By the way, Dylan Simcoe is back under Olivia's care. She is none too pleased about this.

That night, at stately Benford Manor, Mark greets Nicole very warmly and she gives him the 411 on Charlie's daily activities. None of those activities included recounting in detail what her flashforward was, which is just too bad for Mark, but he does get a chance to talk to Nicole about her flashforward and her subsequent disappearing act. Nicole says sheepishly, "I'm trying to figure out why you guys didn't fire me." Mark tells her she's part of the family, then asks if she'd like to talk about what happened.

"I saw someone drowning me in my flashforward. I saw someone drowning me, and I don't understand, but I felt like I deserved what was happening. Like I'd done something wrong and there was no other way out," Nicole says. We see her in a white dress, being drowned in an impossibly blue and clear body of water. She adds that she saw the man's face while he was doing it. So do we -- and it looks an awful lot like the priest who was so freaked out a few scenes ago. Nicole finishes: "He pushed me back down, and then I was just gone. What did I do to deserve being murdered?" We see her drift to the bottom of the pool, a modern Ophelia. If rosemary's for remembrance, what flower stands for precognition?

Mark's brow is furrowed upon hearing all this, but his brow is furrowed nearly all the time, so it's not like we can gauge how deeply he was affected by Nicole's story. But he consoles her: "I've known you a long time. You didn't do anything wrong, and you won't. Tomorrow, I'm going to have a detective friend of mine from the LAPD come talk to you. We're not going to let anything bad happen. I want to do whatever I have to, to make sure you're safe." But how will he fit it into his busy schedule of getting punched by coworkers and guilting his wife over her flashforward? I worry that the extra responsibility will drive him to the bottle.

Anyway, Mark dispenses some wisdom he should actually heed: "That person you think you saw, that person you worry you'll be? That's not you." Then Charlie comes down and Mark proves he's a hell of a father and employer by cooking all the ladies in the room breakfast-for-dinner. (Scoff all you want: a man who can make pancakes after a bad day is a keeper.)
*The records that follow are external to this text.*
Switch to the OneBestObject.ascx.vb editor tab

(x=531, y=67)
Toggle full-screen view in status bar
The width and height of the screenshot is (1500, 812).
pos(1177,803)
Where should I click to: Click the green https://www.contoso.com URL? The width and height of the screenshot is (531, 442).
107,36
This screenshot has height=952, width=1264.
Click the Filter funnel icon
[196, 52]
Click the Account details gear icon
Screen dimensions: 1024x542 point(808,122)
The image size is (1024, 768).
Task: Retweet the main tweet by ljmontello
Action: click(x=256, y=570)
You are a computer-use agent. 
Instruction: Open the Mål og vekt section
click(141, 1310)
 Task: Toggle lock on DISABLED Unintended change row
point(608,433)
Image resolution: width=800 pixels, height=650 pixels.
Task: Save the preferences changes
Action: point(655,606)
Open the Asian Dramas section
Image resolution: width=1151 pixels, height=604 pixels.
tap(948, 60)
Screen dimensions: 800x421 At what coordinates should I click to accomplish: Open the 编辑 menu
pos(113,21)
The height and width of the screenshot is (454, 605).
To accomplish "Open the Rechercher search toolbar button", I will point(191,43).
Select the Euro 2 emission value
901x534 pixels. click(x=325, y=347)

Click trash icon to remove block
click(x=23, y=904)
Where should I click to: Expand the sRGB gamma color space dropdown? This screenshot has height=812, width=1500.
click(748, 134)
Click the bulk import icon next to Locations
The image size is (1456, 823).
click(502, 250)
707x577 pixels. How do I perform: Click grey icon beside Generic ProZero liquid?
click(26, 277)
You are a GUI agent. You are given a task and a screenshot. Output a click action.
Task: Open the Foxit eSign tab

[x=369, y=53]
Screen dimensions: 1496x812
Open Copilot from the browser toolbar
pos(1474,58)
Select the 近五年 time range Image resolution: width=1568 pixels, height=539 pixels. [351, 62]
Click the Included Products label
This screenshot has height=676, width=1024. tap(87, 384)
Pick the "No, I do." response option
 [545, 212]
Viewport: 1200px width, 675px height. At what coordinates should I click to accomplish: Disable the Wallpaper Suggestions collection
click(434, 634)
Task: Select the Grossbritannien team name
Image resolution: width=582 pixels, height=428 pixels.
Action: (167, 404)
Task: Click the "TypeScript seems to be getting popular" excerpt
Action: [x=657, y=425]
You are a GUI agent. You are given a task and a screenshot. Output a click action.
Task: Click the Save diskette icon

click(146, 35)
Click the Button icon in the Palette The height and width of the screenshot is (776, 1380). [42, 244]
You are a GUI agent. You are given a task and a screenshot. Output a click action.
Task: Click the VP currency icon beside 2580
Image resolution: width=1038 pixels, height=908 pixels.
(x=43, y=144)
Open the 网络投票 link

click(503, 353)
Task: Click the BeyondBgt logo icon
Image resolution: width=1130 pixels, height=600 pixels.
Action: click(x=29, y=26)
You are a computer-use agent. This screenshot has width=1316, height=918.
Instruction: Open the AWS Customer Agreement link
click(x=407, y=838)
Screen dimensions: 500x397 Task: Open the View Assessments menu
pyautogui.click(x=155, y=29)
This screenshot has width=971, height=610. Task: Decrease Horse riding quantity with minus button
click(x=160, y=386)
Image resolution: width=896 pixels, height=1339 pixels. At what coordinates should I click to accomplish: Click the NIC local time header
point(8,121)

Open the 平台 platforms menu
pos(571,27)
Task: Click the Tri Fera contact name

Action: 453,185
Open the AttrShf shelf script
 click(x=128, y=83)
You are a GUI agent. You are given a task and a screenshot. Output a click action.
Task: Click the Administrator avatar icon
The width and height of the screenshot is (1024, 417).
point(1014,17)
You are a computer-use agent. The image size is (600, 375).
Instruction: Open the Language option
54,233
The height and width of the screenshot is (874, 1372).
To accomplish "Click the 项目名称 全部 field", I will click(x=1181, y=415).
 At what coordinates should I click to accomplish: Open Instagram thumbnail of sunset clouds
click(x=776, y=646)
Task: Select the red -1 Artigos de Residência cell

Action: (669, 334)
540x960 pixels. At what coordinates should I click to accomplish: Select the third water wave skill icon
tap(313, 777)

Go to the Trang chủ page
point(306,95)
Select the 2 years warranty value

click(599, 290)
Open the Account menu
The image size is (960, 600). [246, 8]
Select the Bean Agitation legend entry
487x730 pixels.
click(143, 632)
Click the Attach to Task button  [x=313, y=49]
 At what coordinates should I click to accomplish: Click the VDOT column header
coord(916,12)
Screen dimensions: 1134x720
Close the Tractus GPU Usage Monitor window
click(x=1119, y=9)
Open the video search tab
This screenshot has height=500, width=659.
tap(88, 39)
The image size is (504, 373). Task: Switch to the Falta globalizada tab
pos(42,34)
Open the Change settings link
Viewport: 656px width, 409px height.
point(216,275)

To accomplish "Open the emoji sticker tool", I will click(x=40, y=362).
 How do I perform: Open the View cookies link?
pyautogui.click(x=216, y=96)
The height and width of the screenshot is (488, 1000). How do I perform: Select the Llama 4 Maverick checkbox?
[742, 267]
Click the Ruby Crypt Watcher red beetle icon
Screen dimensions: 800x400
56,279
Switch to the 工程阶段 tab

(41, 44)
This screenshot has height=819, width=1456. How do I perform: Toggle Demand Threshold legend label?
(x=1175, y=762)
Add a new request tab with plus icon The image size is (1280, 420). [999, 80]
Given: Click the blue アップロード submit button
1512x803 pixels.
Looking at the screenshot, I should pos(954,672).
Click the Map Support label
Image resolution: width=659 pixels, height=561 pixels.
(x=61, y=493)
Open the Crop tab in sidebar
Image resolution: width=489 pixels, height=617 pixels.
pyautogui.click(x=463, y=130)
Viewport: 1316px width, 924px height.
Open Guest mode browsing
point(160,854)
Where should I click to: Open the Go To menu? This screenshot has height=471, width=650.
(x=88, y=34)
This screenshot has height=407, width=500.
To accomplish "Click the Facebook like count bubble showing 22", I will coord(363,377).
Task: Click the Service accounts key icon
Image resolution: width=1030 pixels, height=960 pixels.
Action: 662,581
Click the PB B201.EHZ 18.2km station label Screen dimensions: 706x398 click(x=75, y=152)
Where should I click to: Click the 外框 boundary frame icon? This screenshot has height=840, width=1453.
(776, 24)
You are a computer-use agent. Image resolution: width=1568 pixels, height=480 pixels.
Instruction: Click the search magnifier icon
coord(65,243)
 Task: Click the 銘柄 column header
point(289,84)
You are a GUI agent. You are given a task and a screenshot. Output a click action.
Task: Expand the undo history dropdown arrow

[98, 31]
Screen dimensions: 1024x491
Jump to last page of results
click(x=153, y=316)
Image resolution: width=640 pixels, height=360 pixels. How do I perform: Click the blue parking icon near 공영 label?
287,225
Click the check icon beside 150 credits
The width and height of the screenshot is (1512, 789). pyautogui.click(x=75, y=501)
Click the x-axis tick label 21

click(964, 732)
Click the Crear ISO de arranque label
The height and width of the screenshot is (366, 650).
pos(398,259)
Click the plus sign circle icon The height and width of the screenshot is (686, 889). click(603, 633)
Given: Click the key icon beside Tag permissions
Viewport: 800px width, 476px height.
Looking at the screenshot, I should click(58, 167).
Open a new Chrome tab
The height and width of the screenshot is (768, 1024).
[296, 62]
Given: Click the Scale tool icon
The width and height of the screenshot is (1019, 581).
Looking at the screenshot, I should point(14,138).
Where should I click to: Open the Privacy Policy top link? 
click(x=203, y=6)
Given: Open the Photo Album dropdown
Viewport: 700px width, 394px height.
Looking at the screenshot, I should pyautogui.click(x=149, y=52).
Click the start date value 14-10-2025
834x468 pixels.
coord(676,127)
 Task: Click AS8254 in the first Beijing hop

Back at the hospital, Lloyd's proving that he can scale a steep learning curve with regards to this parenting thing, and he is entertaining Dylan with a story that requires sleight-of-hand tricks. Olivia witnesses this heartwarming vignette on her way home to another heartwarming father-child vignette. Lloyd then says he's off to pick up dinner super-quick, and he's derailed from this errand when his mobile goes off and it's someone named Simon.